RECORDS PROVIDED -
□ □ □ □ □ □ □

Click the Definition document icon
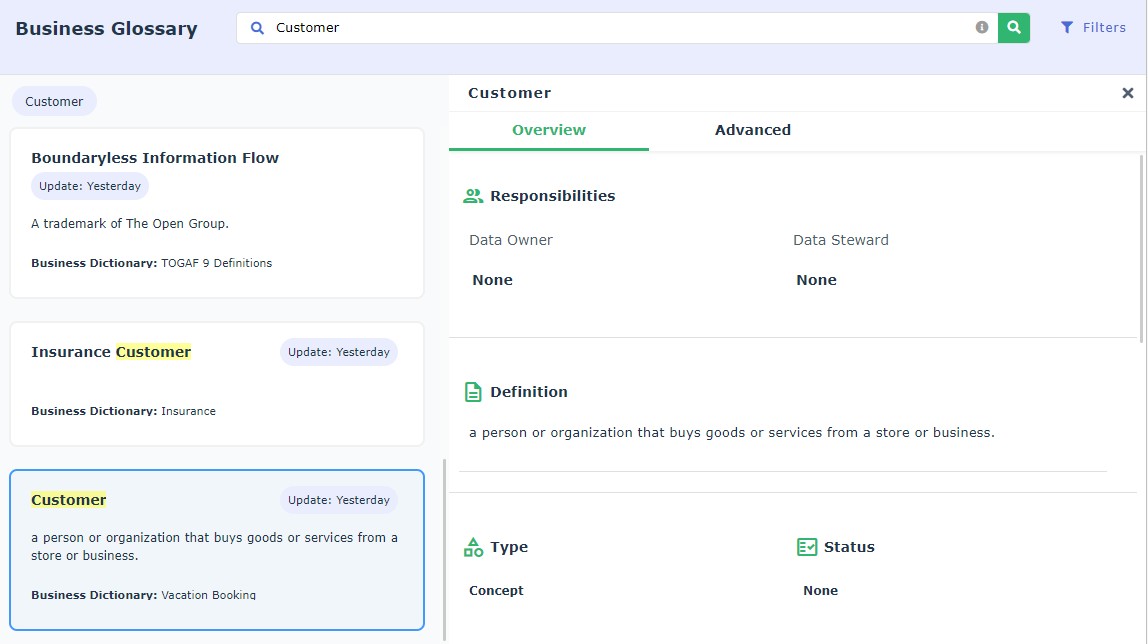This screenshot has width=1148, height=644. (473, 392)
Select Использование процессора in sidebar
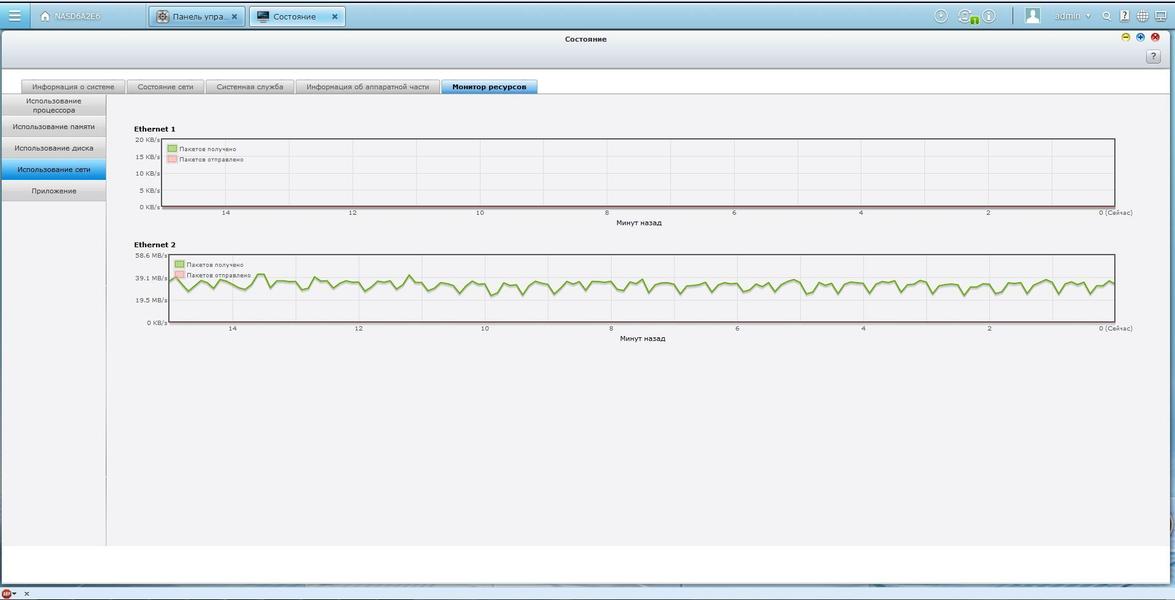Image resolution: width=1175 pixels, height=600 pixels. click(53, 105)
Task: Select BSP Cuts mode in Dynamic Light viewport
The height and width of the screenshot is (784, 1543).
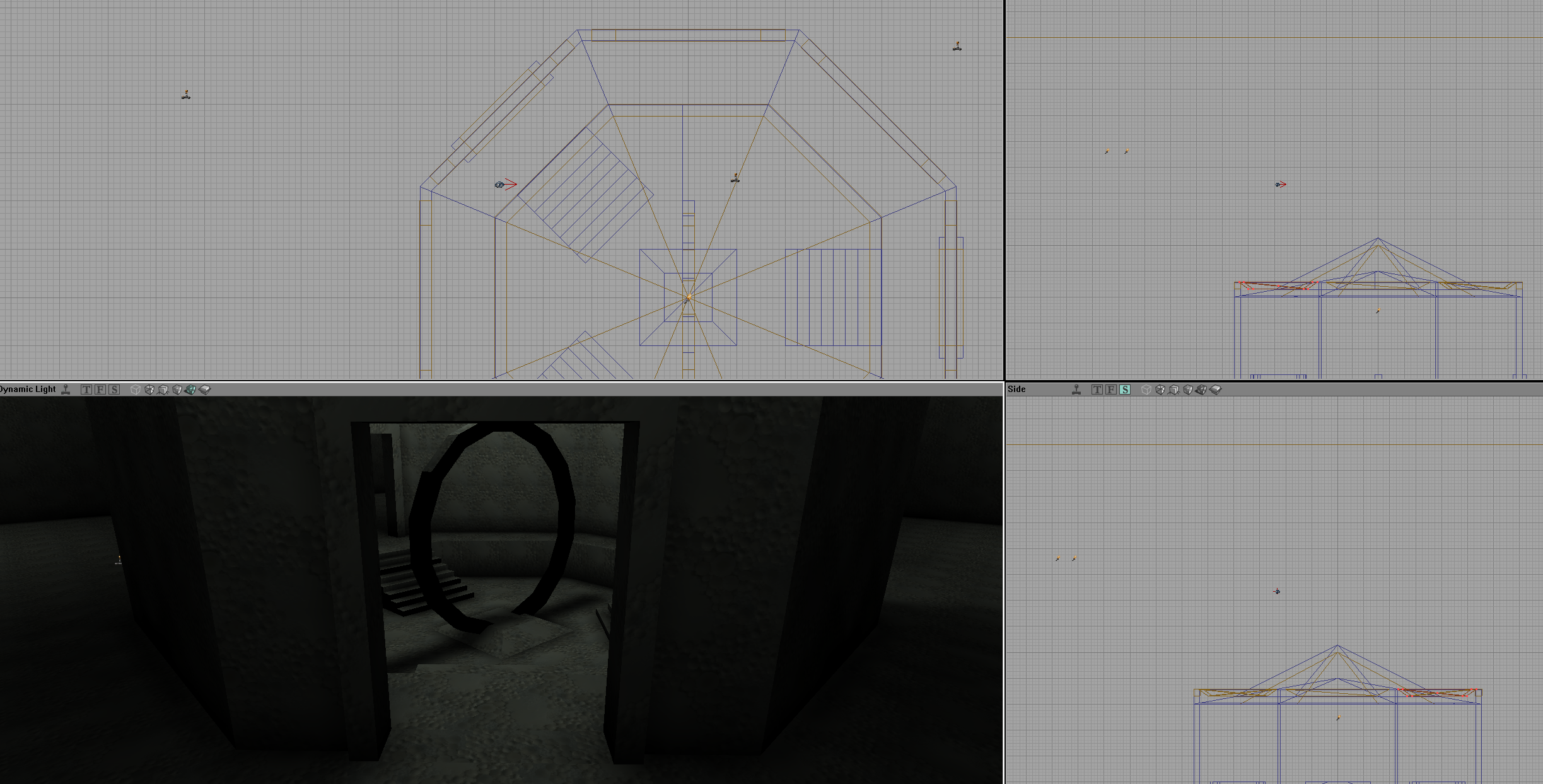Action: click(177, 389)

□ □ □ □ □ □ □

Write down every line of the records above word for word, leaving out the pictures.

COMPLETE RESPONSE -
Click the Definition document icon
This screenshot has width=1148, height=644. (473, 392)
Select Использование процессора in sidebar
Image resolution: width=1175 pixels, height=600 pixels. click(53, 105)
Task: Select BSP Cuts mode in Dynamic Light viewport
The height and width of the screenshot is (784, 1543).
Action: click(177, 389)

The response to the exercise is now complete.